_WHAT YOU WILL DO_
From the listing below, reproduce exactly the lines starting with the one with "의자 & 소파 (407, 149)" and going on through the one with "۲.۶۰ (41, 592)", both ends kept. No picture is copied.

_LISTED RECORDS_
▬▬▬▬▬▬
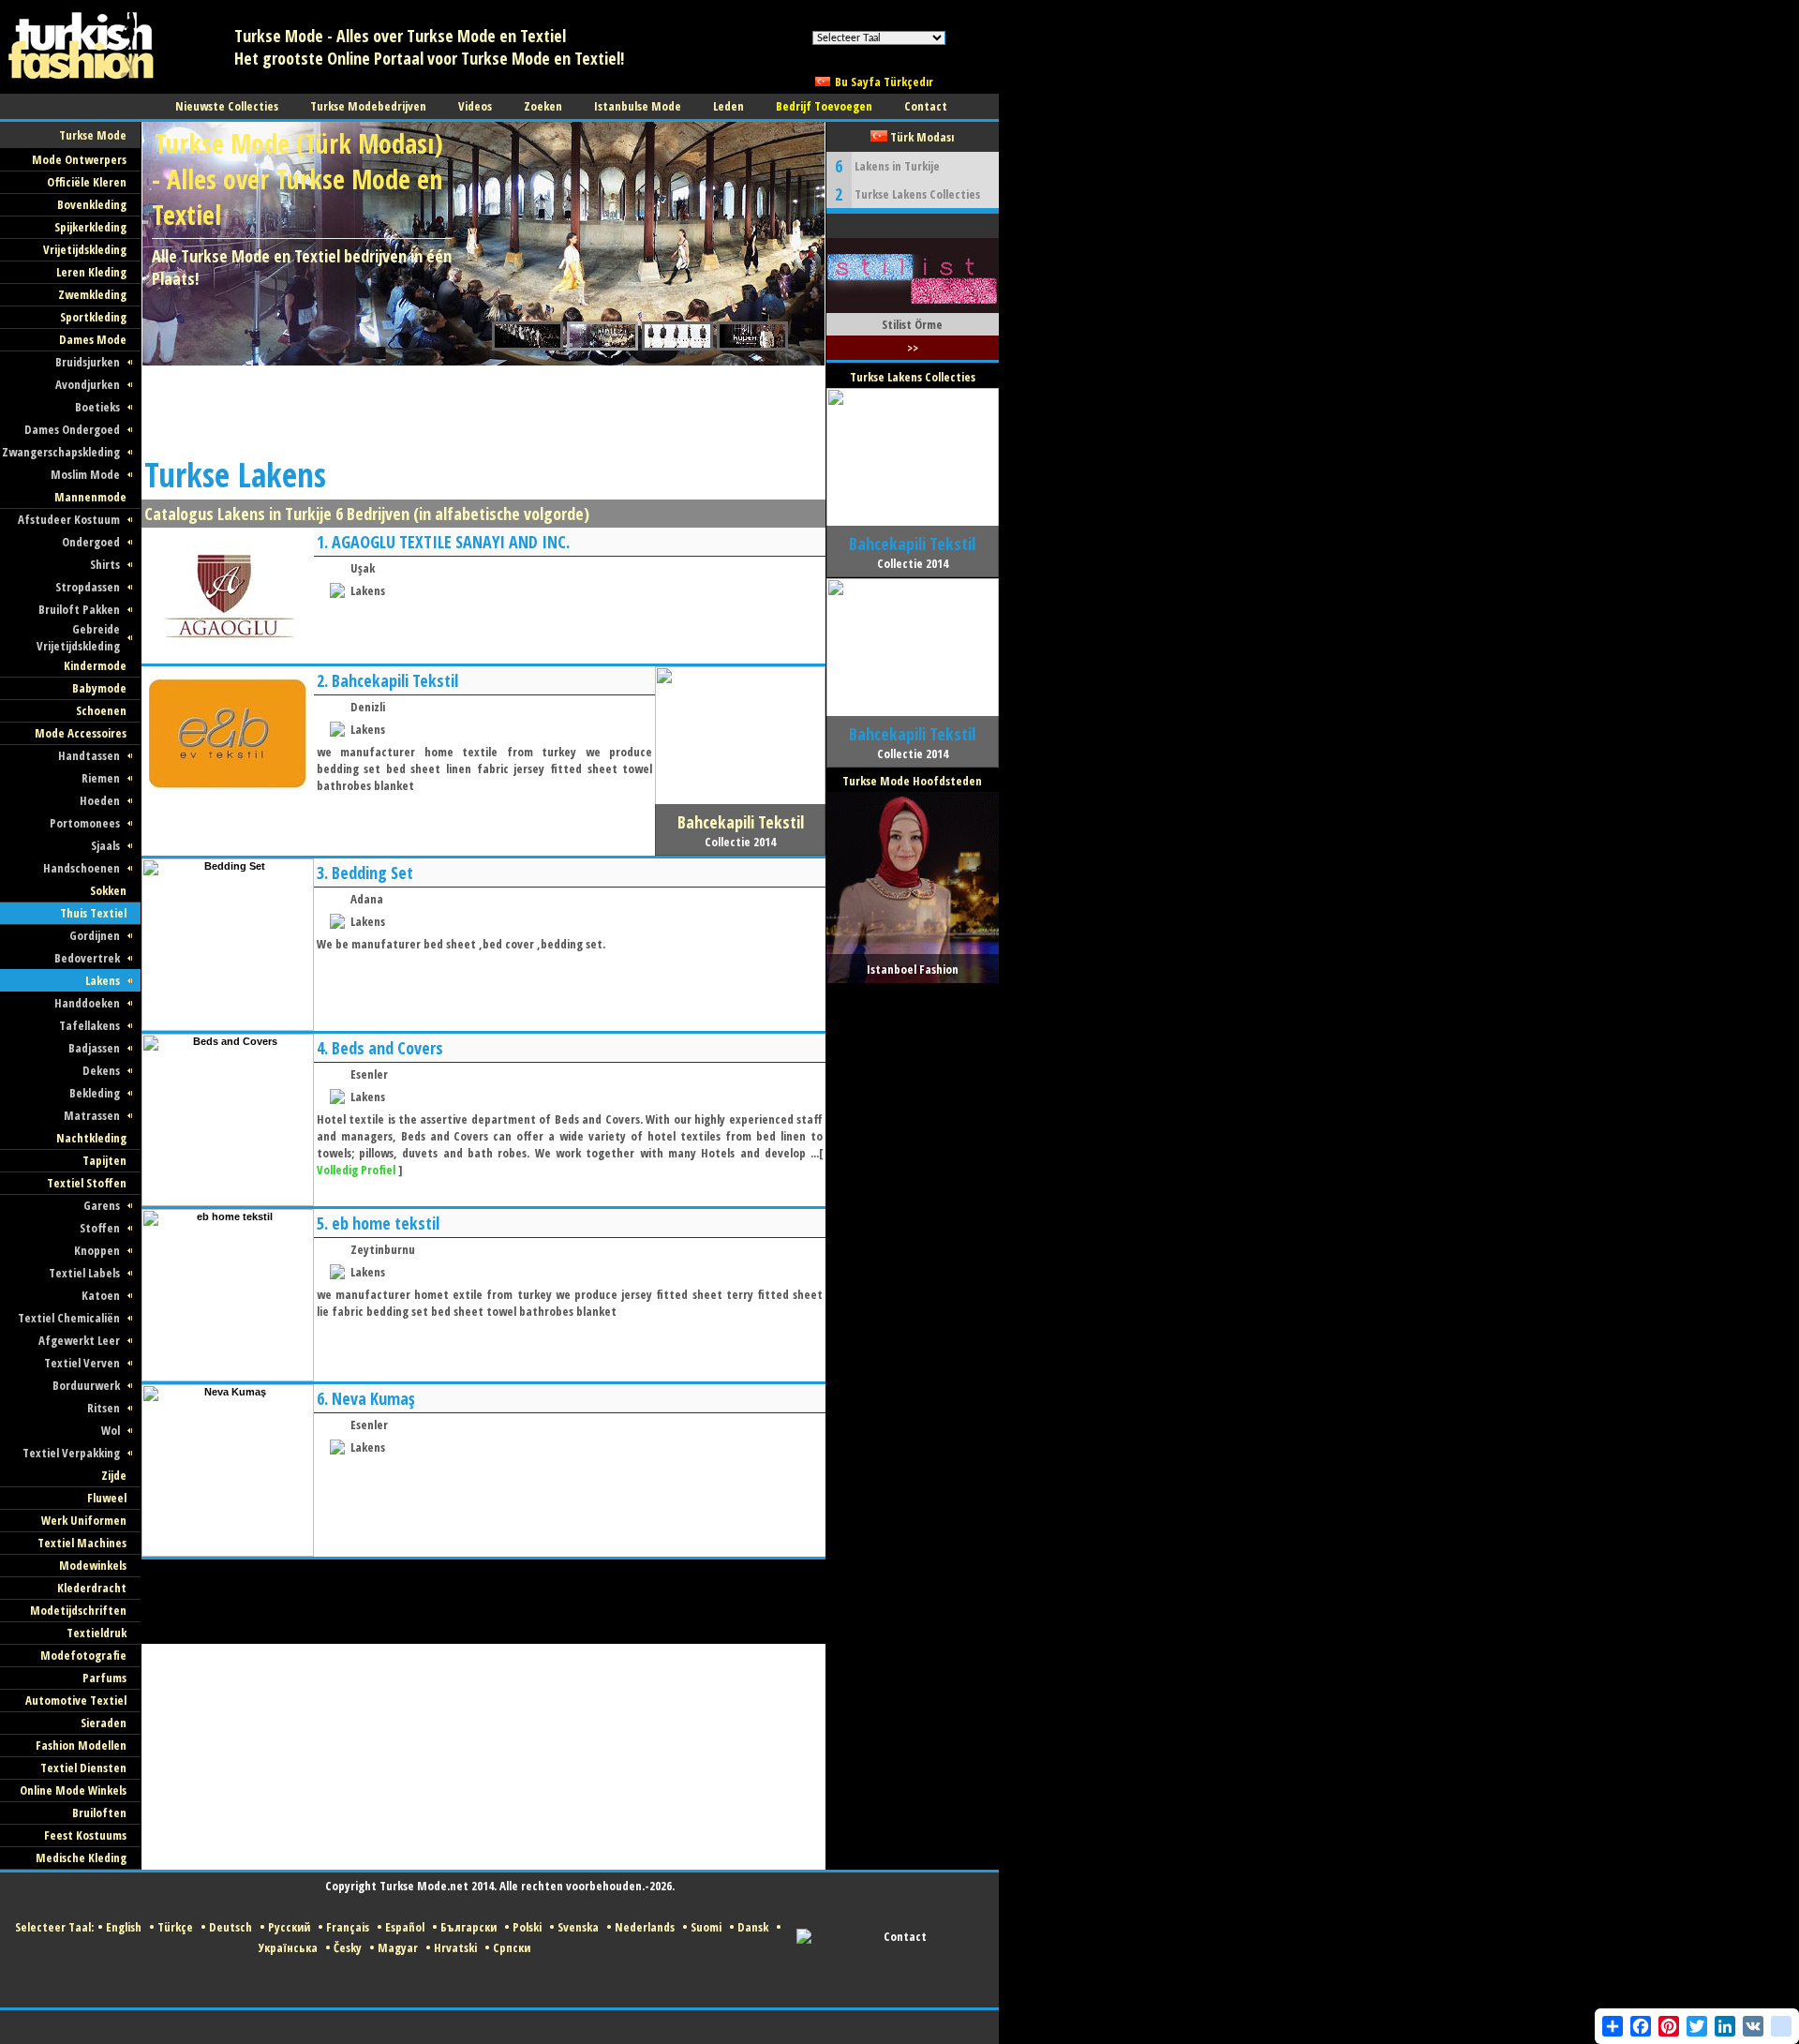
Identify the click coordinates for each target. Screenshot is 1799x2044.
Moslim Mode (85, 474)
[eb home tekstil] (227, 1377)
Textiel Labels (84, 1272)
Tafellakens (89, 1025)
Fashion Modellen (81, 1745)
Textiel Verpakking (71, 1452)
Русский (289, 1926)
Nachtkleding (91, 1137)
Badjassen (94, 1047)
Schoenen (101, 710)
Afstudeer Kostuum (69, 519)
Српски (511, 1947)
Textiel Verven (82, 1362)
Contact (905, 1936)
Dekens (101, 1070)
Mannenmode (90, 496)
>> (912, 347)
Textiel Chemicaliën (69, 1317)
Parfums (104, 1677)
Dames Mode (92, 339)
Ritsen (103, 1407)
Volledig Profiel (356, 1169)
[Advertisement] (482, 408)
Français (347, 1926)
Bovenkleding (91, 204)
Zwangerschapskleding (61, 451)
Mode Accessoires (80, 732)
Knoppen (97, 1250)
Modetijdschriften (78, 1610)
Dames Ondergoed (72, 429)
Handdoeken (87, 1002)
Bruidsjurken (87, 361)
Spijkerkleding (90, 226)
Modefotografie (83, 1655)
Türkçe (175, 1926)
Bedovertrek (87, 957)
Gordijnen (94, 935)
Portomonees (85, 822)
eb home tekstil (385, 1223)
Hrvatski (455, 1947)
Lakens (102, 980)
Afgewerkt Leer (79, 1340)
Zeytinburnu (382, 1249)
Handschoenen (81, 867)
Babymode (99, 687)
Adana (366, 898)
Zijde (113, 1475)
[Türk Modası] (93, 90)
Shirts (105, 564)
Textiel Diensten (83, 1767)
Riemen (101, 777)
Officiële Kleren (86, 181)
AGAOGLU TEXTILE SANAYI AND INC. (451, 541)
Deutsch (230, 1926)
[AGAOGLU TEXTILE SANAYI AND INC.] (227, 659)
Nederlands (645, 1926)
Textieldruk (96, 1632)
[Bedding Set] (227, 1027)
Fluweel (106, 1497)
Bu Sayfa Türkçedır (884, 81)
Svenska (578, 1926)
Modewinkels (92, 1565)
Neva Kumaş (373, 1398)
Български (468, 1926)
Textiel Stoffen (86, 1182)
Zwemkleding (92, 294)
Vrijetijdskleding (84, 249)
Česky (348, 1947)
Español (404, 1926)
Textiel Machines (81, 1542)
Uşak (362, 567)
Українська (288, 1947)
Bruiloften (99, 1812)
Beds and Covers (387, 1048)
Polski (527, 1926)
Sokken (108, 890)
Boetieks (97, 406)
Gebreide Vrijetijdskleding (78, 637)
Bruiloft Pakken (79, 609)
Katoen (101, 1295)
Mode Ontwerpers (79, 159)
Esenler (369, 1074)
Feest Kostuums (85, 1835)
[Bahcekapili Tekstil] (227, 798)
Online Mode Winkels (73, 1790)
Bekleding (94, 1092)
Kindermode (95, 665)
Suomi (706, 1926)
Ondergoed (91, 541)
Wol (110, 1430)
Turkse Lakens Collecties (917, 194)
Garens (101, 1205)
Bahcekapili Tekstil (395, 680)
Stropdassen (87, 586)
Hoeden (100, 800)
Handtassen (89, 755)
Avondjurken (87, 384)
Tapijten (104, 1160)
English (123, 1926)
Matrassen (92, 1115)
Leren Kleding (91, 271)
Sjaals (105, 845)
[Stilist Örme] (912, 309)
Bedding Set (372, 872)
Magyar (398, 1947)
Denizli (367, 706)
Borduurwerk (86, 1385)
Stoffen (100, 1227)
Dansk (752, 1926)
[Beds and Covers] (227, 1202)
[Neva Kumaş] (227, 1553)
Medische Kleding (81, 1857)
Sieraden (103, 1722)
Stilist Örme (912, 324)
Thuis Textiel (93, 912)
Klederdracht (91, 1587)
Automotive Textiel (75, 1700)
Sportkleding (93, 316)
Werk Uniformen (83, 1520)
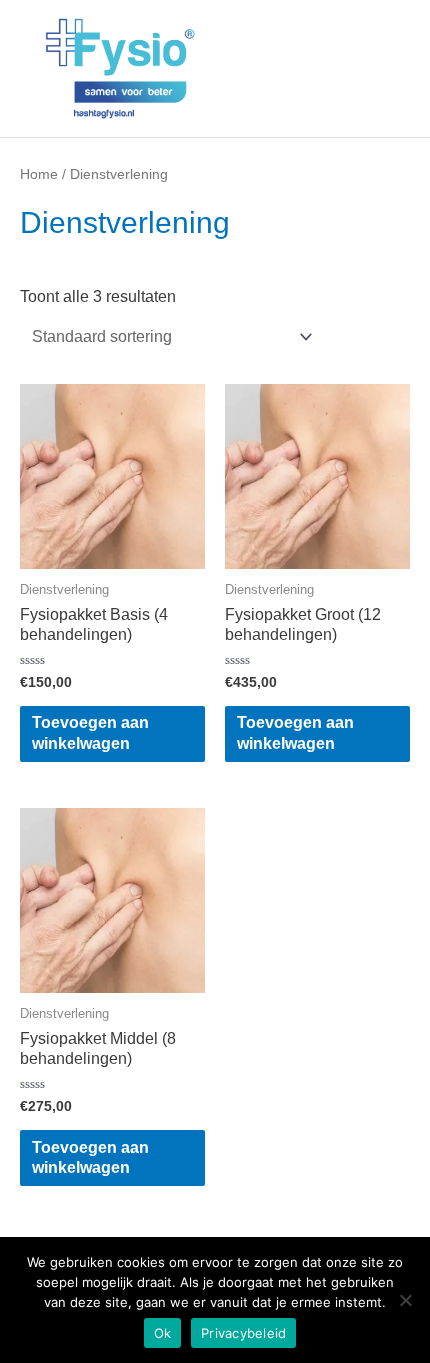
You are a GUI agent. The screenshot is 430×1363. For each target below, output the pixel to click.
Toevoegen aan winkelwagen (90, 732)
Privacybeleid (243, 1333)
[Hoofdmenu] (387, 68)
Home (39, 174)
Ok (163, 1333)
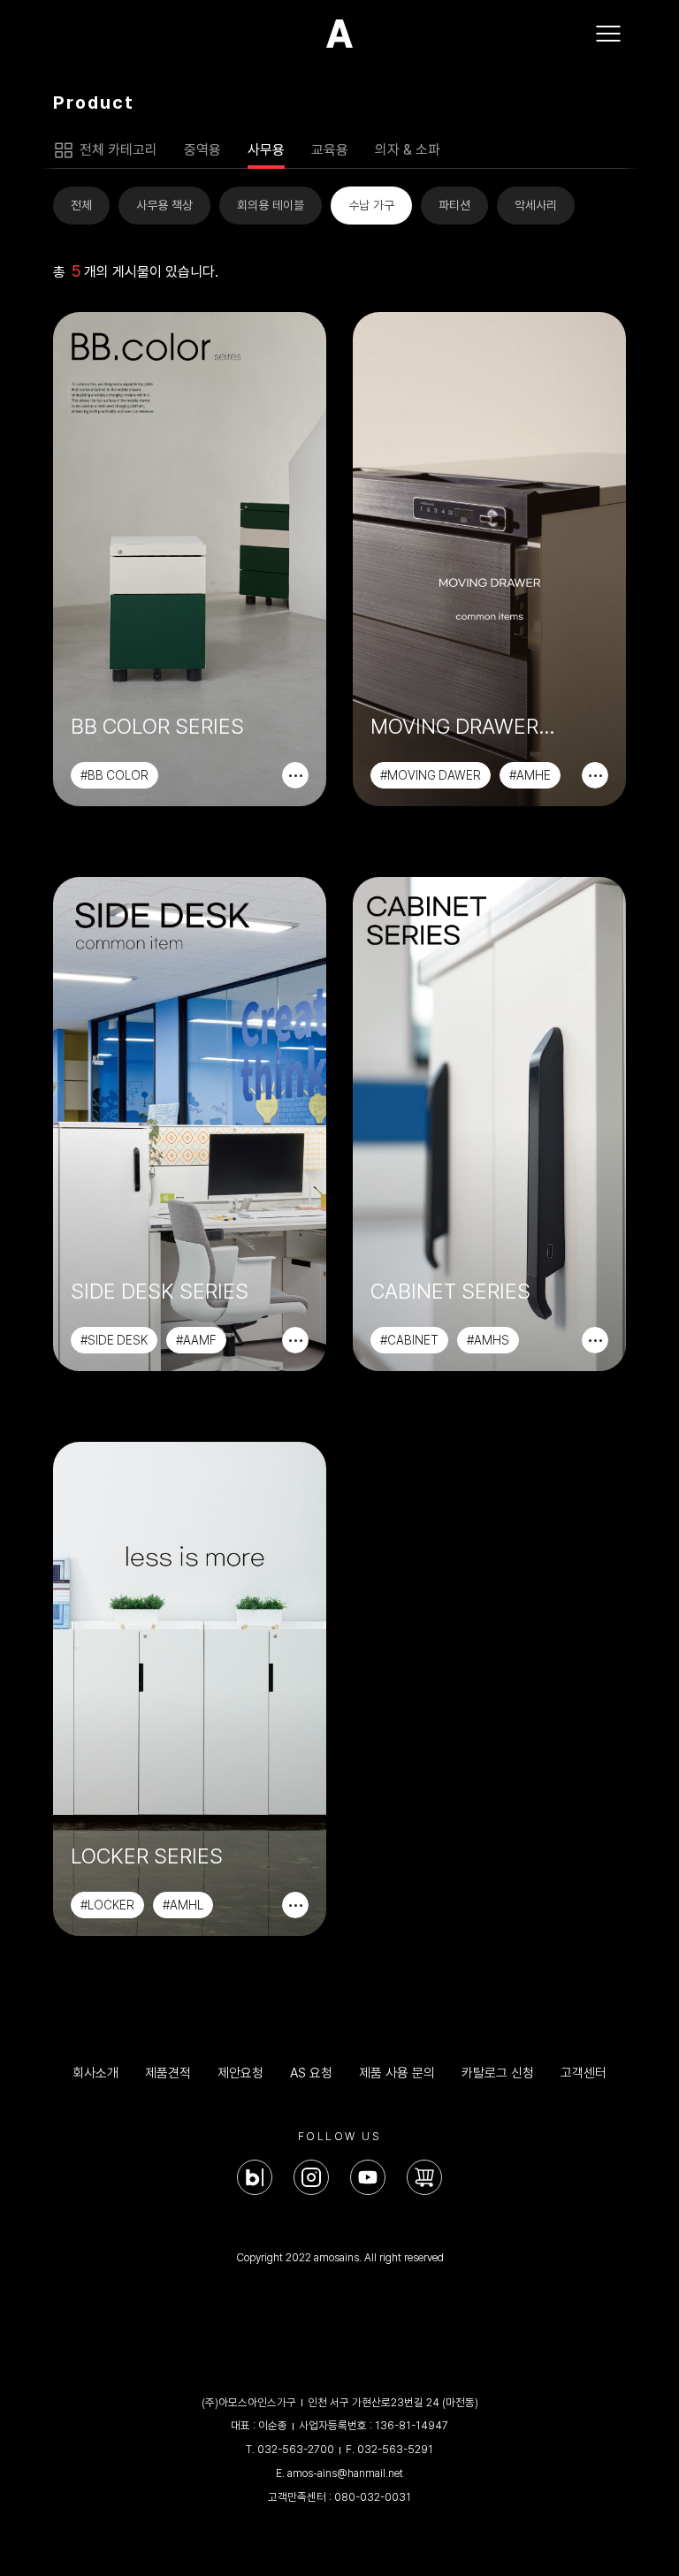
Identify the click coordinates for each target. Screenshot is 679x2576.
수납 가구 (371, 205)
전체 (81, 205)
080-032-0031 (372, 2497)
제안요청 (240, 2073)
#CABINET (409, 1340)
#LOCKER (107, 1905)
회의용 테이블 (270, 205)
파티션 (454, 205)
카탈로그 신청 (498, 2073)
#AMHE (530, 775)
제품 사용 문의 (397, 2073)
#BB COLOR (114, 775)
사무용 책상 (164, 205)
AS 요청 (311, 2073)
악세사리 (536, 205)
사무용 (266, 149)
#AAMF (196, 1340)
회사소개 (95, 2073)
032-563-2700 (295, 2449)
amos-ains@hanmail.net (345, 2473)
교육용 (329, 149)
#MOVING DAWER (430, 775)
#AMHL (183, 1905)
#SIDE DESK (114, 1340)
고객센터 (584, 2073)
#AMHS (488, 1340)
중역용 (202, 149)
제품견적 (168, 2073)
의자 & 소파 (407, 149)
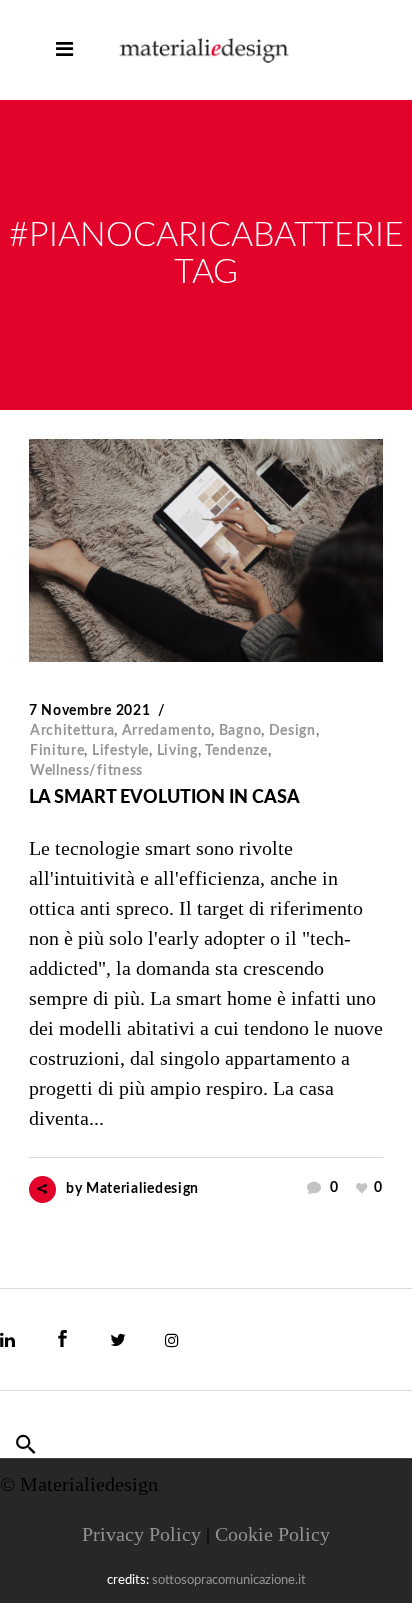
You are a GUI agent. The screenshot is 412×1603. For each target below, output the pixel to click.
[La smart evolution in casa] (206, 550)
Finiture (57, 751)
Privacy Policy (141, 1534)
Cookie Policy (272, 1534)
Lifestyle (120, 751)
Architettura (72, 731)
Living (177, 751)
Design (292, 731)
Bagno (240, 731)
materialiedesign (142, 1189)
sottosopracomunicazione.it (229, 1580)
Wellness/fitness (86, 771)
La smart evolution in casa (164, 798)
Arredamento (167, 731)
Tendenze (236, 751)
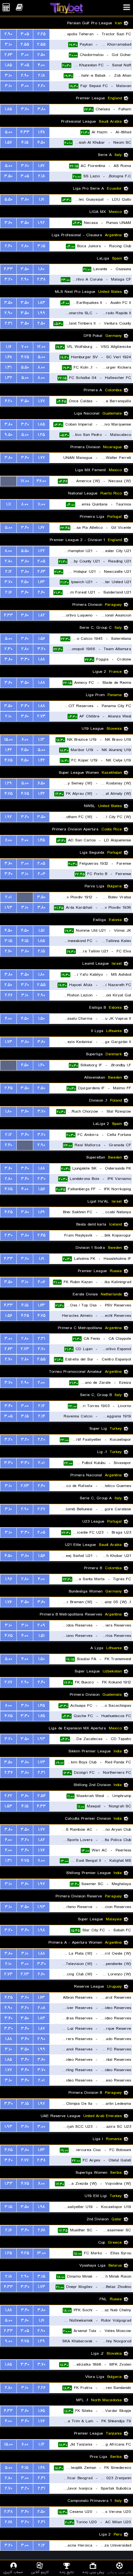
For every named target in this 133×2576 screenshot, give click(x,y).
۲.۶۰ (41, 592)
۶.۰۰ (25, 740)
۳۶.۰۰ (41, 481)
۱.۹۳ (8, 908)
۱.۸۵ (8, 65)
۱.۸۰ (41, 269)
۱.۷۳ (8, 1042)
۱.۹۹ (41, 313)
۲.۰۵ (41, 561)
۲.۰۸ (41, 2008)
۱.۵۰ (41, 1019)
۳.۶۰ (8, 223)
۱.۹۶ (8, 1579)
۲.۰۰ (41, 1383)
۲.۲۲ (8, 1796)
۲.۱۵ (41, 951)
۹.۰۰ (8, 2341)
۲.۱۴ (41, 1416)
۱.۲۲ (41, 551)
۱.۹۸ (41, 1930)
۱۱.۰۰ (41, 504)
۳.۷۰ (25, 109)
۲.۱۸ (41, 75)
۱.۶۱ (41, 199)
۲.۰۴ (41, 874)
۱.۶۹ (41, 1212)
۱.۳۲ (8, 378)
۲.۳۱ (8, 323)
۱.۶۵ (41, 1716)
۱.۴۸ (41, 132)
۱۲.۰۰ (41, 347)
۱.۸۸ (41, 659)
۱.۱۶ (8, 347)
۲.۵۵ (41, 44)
▬▬▬▬▬▬
_WORKED SOLUTION_
의자 & 소파 (407, 149)
You are a GUI agent. The screenshot is 412×1603. For each target below, output the pixel to click.
[La smart evolution in casa] (206, 550)
Finiture (57, 751)
Privacy Policy (141, 1534)
Cookie Policy (272, 1534)
Lifestyle (120, 751)
Architettura (72, 731)
Living (177, 751)
Design (292, 731)
Bagno (240, 731)
materialiedesign (142, 1189)
sottosopracomunicazione.it (229, 1580)
Wellness/fitness (86, 771)
La smart evolution in casa (164, 798)
Arredamento (167, 731)
Tendenze (236, 751)
For every named target in this 133×2576 screenshot, give click(x,y).
۲.۶۰ (41, 592)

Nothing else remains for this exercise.